**ABOUT THIS EXERCISE**
Carry the humorous piece about getting a mammogram forward from its final sentence, keeping its voice.

Dinner? Drinks? Cake?

There are a few things that women endure both for our peace of mind as well as our loved ones peace of mind.


One of these things is a harsh, cold, vice like breast smashing with a strange technician grabbing hand fulls (if you are like all woman in my family you have plenty to grab) of boob with her glacier chilled hands. Otherwise know as a mammogram.

Oh yes that sweet little torture device they use to take a lovely set of perky (stop laughing, stop freaking laughing!!!) double Ds and turn them into book shaped floobs. (Making you have to roll those puppies back up from the floor and stuff them into that over the shoulder boulder holder).

**AVAILABLE DATA**
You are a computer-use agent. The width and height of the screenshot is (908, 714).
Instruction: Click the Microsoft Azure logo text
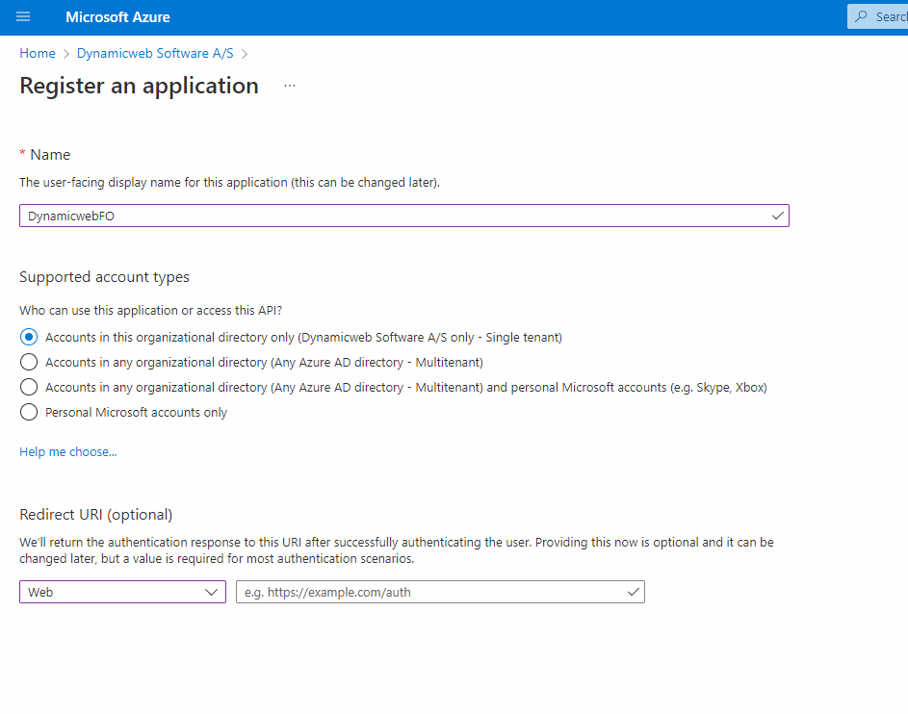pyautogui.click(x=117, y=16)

---

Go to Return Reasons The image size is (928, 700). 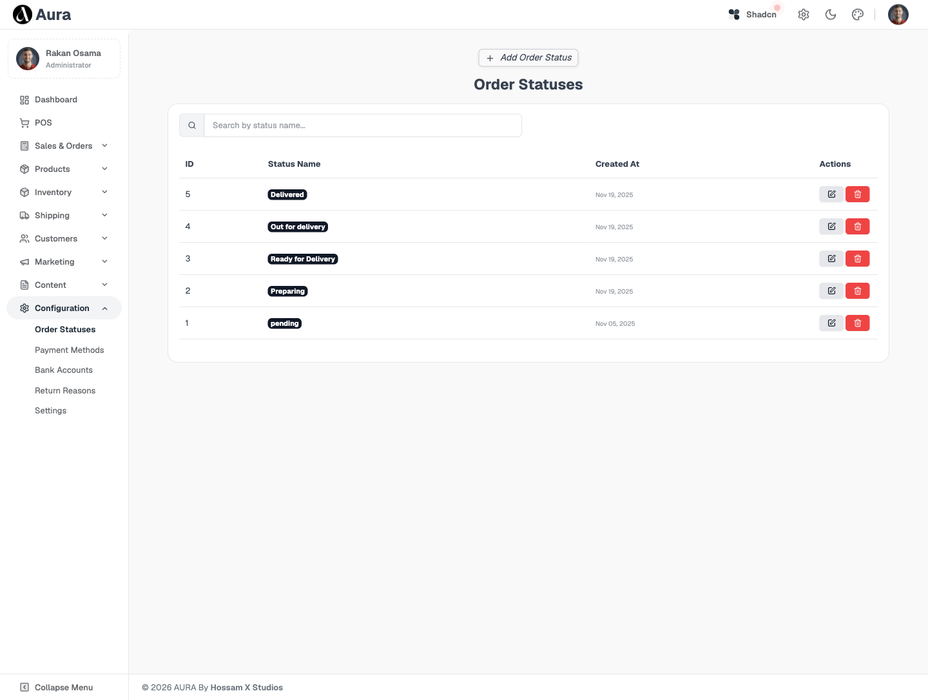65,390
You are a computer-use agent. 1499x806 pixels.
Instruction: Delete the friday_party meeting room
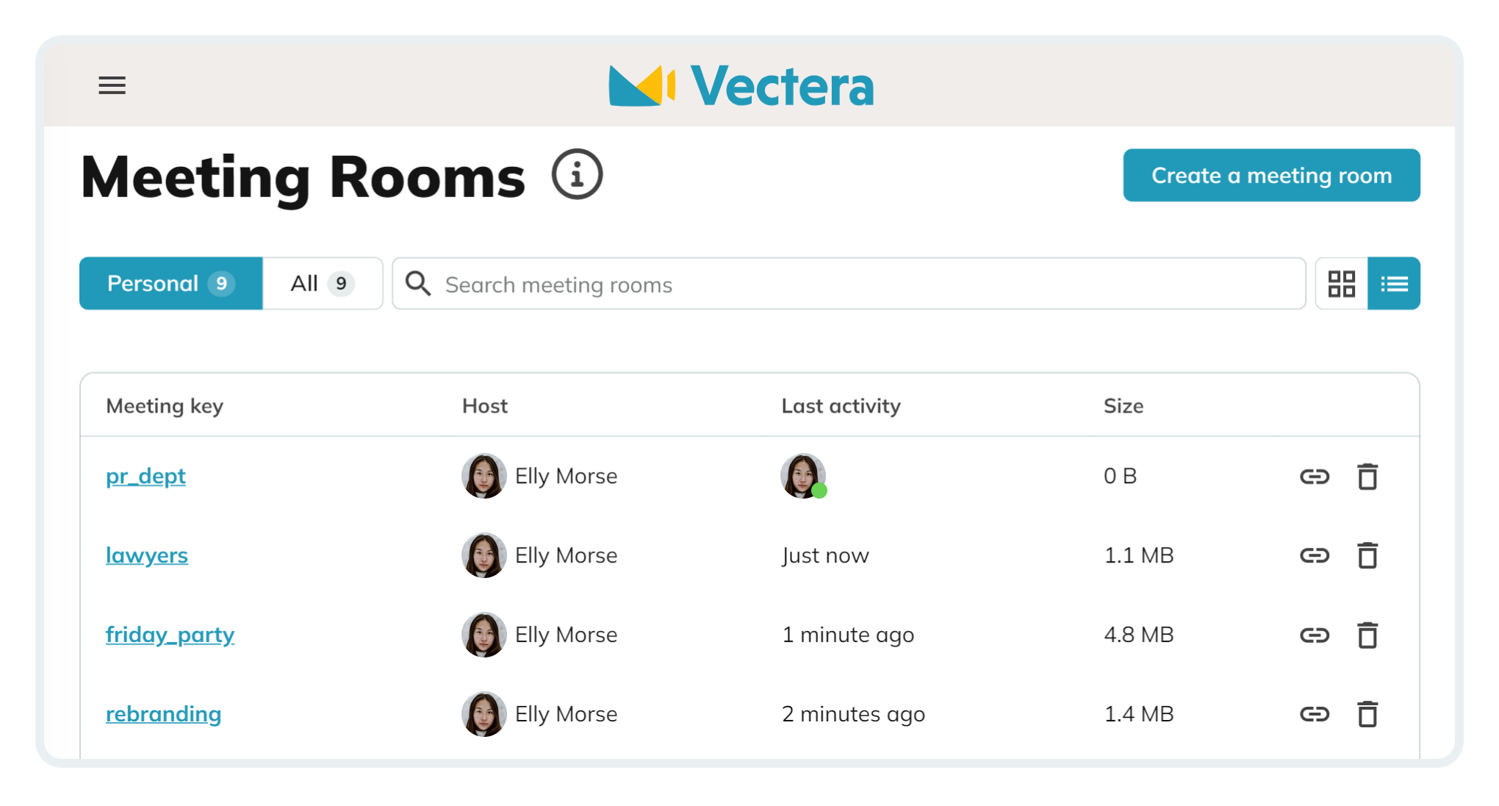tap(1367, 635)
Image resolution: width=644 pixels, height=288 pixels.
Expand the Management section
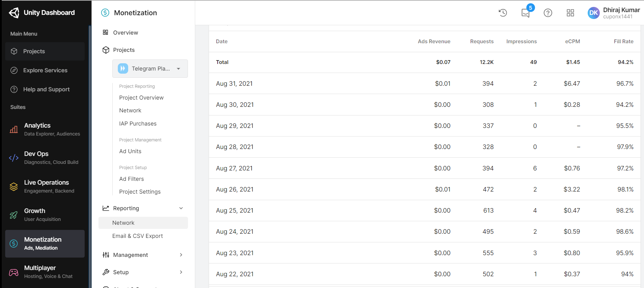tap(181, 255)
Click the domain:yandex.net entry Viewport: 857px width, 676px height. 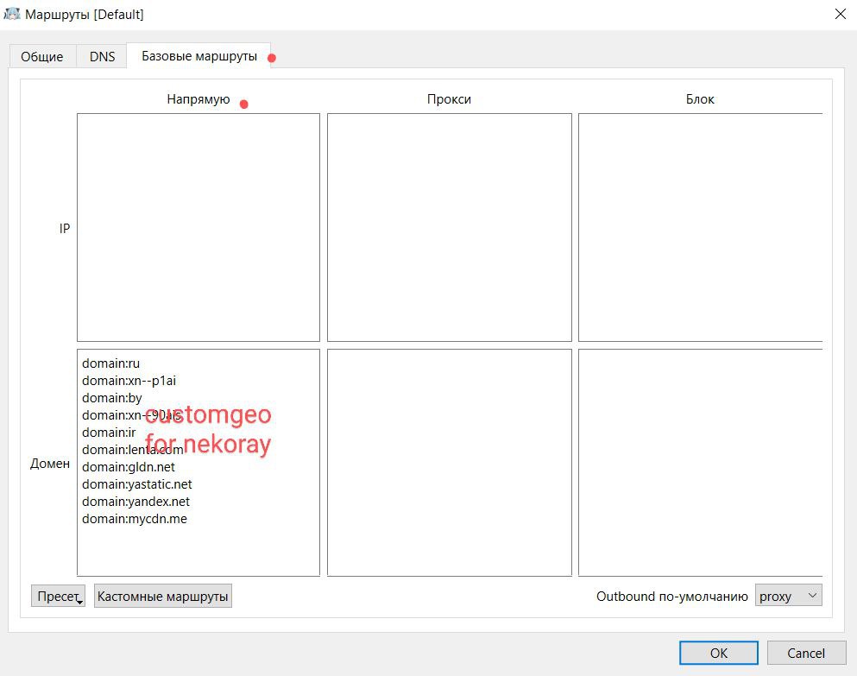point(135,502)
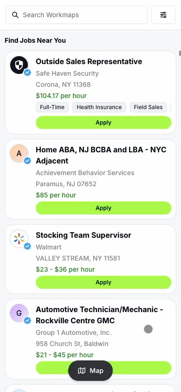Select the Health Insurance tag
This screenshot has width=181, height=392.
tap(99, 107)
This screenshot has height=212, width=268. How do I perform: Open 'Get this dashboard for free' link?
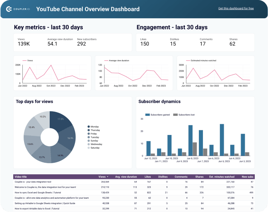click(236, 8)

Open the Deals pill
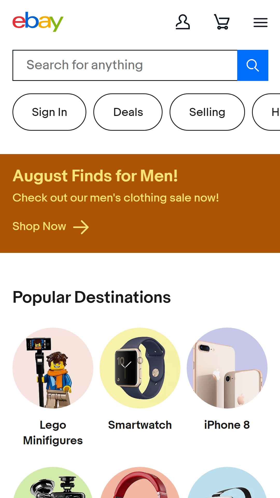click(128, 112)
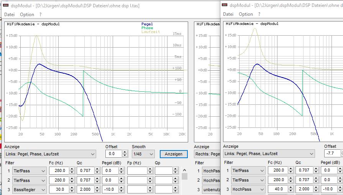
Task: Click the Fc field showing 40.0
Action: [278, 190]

--

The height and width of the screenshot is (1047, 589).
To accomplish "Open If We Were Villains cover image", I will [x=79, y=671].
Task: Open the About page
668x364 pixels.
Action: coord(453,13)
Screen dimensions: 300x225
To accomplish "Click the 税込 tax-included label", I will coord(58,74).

**YOUR RESPONSE**
And then comes the awkwardness of trying to not look the technician in the eye, as they are trying to manipulate your second base, like they are made like Gumby. In your mind, whether you want to admit it out loud, you think “this chick has now touched your boobs more than your husband has in too freaking long of awhile.” And then she speaks to you, asking about the family. And I think…”No don’t talk to me that makes things wicked awkward!” (Stupid tiny town everyone knows every one else and their mothers). You try not to blush. She then says ” stand really still and hold your breath” and if you are a sarcastic butt like me you make a juvenile remark like “I didn’t know boobs breathed”. Yeah she didn’t get that corny joke either.


She then does the front boob xray and tells you to turn to the side. Oh joy once wasn’t good enough, they have to also get it from the side, while you hold your other boob out of the way. I akin this to Moses parting the sea!

And trust me when I tell you that by then This⬇is how you feel


Because a dude created this (thankfully) but all you can think of is punching that dude in the wiener! And whether you say it aloud….which May have done or not ….you will think it.


By now your opposite boob is thinking… Run dang it, run before that happens to me! But you don’t, you grit your teeth and let the technician do her job and think “this crap should come with a coupon for a free dinner, drinks, cake, movie, popcorn, spa date…..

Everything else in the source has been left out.